So, below we explore some of the trees with their Ogham name, alongside their magical associations.
Alder (Fearn) is known as the ‘tree of fire’, but also as ‘Bran the Blessed’, named for the eldest son of Llyr – the Oak Father. Its magical abilities are tied up in controlling the elements, specifically the four winds. Traditionally wooden whistles were carved from its wood, and were used to summon its security and control against the weather.
Ash (Nuinn) is associated with seafaring and deities of the sea, and was even used as a charm to guard against drowning.
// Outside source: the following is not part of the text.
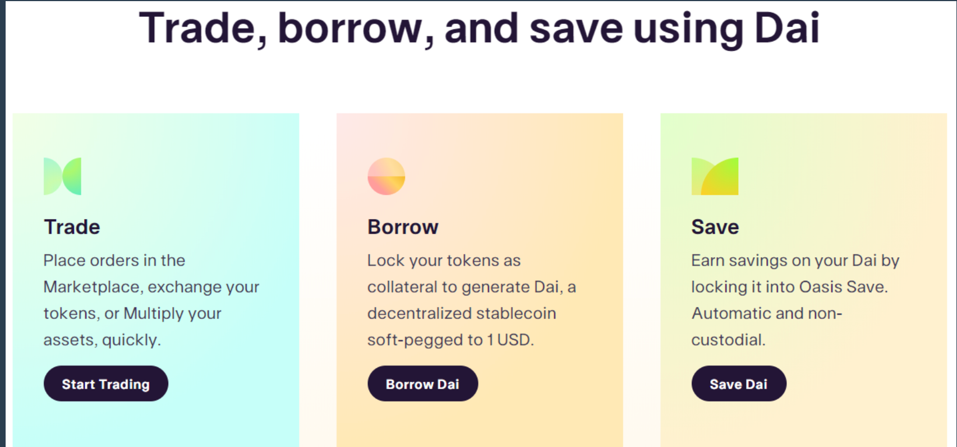Click the Start Trading button
The image size is (957, 447).
tap(106, 384)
Staves of the tree have been used to keep snakes away, as well as to treat sick farm animals. But the tree has also been used for protection on the land, with Irish immigrants taking it with them to America to offer protection, following the potato famine.
Birch (Beith); this tree is sacred to Mother Goddess, symbolising spring, new beginnings and re-birth. It is believed that this is the first tree to grow again after the Ice Age, so is long revered. In some countries like Russia at times of the year such as Whitsun a birch tree will be dressed in female clothing, to pay homage to the Goddess and the coming of summer.
Elder (Ruis) is connected to ‘other dimensions’ and the seeing of other-worldly, ghosts and magical creatures, especially around May eve, and if wearing a crown of elder twigs. If fact the tree has long been used as a guise by witches! But for others like Native North American Indians the elder is simply a tree of music.
Hawthorn (Huathe) is associated with Mars, Thor and Thunder Gods! It was planted around sacred boundaries to act as a shield from both psychic and physical harm. That said it is considered to bring very bad luck, if you bring Hawthorn blossoms into a home other than on May morning. But the twigs are thought to have exceptional healing powers, but only if gathered on Ascension Day.
Hazel (Coll); hazel rods have been used for many reasons – the Druids believed they were symbolic of wise judgement and authority. But Irishmen that had settled in America used them to keep snakes away. Staves were used in Viking courts to mark the perimeter. In Wales a hazel cap was fashioned, when worn it was said to bring about wishes. The nuts have long been considered a sign of fertility and traditionally brides were given a bag, and it was not unheard of for people to use them almost like confetti.